RE: Walkera/Dragonfly/Esky 4ch transmitter/receiver technical review.
I really do not think that ZH tx is 8 channels as you described. It's also confusing to describe 78P458 as 8 bit but with 10 bit resolution since 8 bit processor can by definition only have 8 bit resolution. I've not look up the specs for the 78P458, but I suspect it is 8 i/o lines with 10 bit A/D and D/A resolution from your description.
The main control chip (The 78P458) has 8 analogue inputs. Four of these go to the gimbals. Four go to the top four dipswitches. So much for using the extra channels.

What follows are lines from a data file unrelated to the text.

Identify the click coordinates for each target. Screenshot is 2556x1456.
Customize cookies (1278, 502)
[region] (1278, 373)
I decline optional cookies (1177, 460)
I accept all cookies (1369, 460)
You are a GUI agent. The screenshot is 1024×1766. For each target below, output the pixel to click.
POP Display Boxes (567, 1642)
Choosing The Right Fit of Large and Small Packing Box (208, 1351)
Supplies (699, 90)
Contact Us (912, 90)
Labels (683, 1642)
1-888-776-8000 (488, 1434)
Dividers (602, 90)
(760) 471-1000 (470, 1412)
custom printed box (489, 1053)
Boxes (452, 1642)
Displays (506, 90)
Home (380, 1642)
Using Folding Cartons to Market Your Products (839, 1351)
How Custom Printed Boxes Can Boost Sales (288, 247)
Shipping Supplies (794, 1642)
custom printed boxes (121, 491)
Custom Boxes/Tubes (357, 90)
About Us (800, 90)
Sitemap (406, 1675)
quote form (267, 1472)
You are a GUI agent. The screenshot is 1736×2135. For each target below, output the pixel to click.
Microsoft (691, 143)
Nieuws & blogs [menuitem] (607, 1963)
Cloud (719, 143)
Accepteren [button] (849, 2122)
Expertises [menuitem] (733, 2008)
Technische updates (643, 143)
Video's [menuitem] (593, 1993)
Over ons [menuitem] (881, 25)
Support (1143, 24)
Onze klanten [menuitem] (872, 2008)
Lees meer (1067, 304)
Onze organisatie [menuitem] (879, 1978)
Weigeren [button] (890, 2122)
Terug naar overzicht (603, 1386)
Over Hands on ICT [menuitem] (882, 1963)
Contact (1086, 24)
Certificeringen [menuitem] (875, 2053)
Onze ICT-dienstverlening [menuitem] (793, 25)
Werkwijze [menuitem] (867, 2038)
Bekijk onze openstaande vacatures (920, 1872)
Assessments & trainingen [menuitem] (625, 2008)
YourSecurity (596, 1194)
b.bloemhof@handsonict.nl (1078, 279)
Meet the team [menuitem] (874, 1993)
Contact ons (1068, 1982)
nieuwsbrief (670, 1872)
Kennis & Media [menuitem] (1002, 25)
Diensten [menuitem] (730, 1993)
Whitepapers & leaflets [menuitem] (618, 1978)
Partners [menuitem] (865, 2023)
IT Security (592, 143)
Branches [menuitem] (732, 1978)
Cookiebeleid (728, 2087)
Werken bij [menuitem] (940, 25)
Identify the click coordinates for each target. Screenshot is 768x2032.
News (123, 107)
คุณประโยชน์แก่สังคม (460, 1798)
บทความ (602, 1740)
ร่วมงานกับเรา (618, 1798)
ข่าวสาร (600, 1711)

Again this is just i/o, not channels. The 4 that goes to the switches are just settings that tell the 78P458 how to response/process/what program to run etc, they are not channels. The 4 that goes to the gimbals are A/D converters. The chip reads all 8 i/os and outputs all the info on 1 line only. That is it outputs the data for the 4 channels into 1 line since the info are transmitted in a time based format. This line is also connected to the simulator output. So an easy way to determine how many channels the tx transmittes, hook it up to FMS. My tx that came with walkera is 4 channels even though it looks just like the one for the 22A but has 2 push buttoms instead of toggles. My esky is 5 channels even thought it's advertised as 6. The toggle switchs here do not control additional channels, they just change how the stick responses.
Also the 78 and 36/40 etc tx/rx all work on the same principle. All the info is down converted to 755khz if I recall correctly before it is processed by the rx. Dual conversion would do 2 conversions to IF (intermediate frequency), sinle conversion does it once. But all of them ends up at a final frequency which is in the kilo hertz range.